The other top Thai films of 2005


As a counterpoint to my own Top 5 Thai Films of 2005, I offer a look at Kong Rithdee's article in the Bangkok Post Real Time section today, in which he runs down the entire year in Thai film:

Thirty-nine Thai movies opened in the theatres last year, but not a single one of them turned out to be a gem - either as an aesthetic specimen or prize entertainment. To put it bluntly, there was no "best Thai film of 2005", not in the theatres at least.

Here's his take on the movies I picked as the Top 5:

  1. Yam Yasothon - "Television buffoon Mum Jokmok ... took a provincial farce called Yam Yasothon to join the century club despite its shabby quality." [It earned 100 million baht at the box office, one of two comedies to do so. The other was The Holy Man, which Kong also didn't like.]
  2. Midnight, My Love - "If there was a movie worth remembering, though we'd be hard pushed to proclaim it the best film of the year, it was Kongdej Jaturanrasamee's poignant, contemporary, overlong and quite unoriginal Midnight, My Love."
  3. Dear Dakanda - "A cute, saccharine-coated teen romance."
  4. The Tiger Blade - Didn't even warrant a comment.
  5. The Tin Mine - "Insipid to say the least, whereas its box office performance was even more depressing."
He praised the documentaries - Santi Taepanich's Crying Tigers and Areeya "Pop" Sirisoda's Innocence (which I missed due to my travel back to the States) for supplying "meaty stuff to the multiplexes usually swamped with feature films.

"Both of them ... at least helped pry open the door for the release of alternative cinema and refreshed the audience's perception that documentaries do deserve a space on the big screen."

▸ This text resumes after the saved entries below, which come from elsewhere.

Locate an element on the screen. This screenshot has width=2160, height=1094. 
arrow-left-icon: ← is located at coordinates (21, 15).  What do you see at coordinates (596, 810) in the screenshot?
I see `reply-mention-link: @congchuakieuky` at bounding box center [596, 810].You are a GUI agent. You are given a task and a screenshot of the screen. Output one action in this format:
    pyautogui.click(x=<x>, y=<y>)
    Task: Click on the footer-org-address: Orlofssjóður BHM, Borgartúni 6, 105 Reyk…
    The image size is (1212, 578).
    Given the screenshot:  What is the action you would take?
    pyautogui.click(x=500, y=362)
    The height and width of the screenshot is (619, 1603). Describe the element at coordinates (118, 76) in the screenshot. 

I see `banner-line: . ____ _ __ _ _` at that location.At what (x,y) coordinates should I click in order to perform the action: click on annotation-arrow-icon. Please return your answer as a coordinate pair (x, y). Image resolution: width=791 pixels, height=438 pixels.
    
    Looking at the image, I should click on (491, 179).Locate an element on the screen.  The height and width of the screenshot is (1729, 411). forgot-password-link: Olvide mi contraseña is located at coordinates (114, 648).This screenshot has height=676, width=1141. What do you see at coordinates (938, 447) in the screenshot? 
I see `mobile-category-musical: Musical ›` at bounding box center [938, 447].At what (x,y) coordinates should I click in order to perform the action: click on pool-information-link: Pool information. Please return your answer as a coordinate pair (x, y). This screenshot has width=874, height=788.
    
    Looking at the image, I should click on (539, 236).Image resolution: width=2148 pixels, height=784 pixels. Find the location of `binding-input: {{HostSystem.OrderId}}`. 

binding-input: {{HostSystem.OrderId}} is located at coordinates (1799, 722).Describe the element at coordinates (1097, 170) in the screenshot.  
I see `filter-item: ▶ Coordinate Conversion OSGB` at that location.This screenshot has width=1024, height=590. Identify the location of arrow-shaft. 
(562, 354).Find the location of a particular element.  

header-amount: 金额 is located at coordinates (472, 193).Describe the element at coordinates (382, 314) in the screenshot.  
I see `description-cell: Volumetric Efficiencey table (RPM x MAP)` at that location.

His own "best film" picks went to independent short films: Pramote Sangsorn's powerful Tsu, which was part of the Tsunami Digital Short Films, and Apichatpong Weerasethakul's Worldly Desires, which was part of the Digital Short Films by Three Filmmakers commissioned by the Jeonju International Film Festival and also featured works by Shinya Tsukamoto from Japan (Haze) and Il-gon Song from Korea (Magician(s)).

There was also Vous Vous Souviens de Moi?, by Thunska Pansittiworakul, "an enfant terrible who admits his obsession with penises.

His prolific video works sometimes have the rash quality of a movie made after a scandalously drunken night in somebody's garage, but in he manages to structure a melancholic tale of a robot boy who wants to feel love inside a hallucinatory shell of his fragmented storytelling. The seven-minute movie (which of course contains a shot of an erect penis) was shown at First Frame Festival in January 2005, and recently at the 4th Bangkok Experimental Film Festival."

Vous Vous Souviens de Moi? also has been chosen to compete for a Tiger Award in the International Film Festival Rotterdam, January 25 to February 5.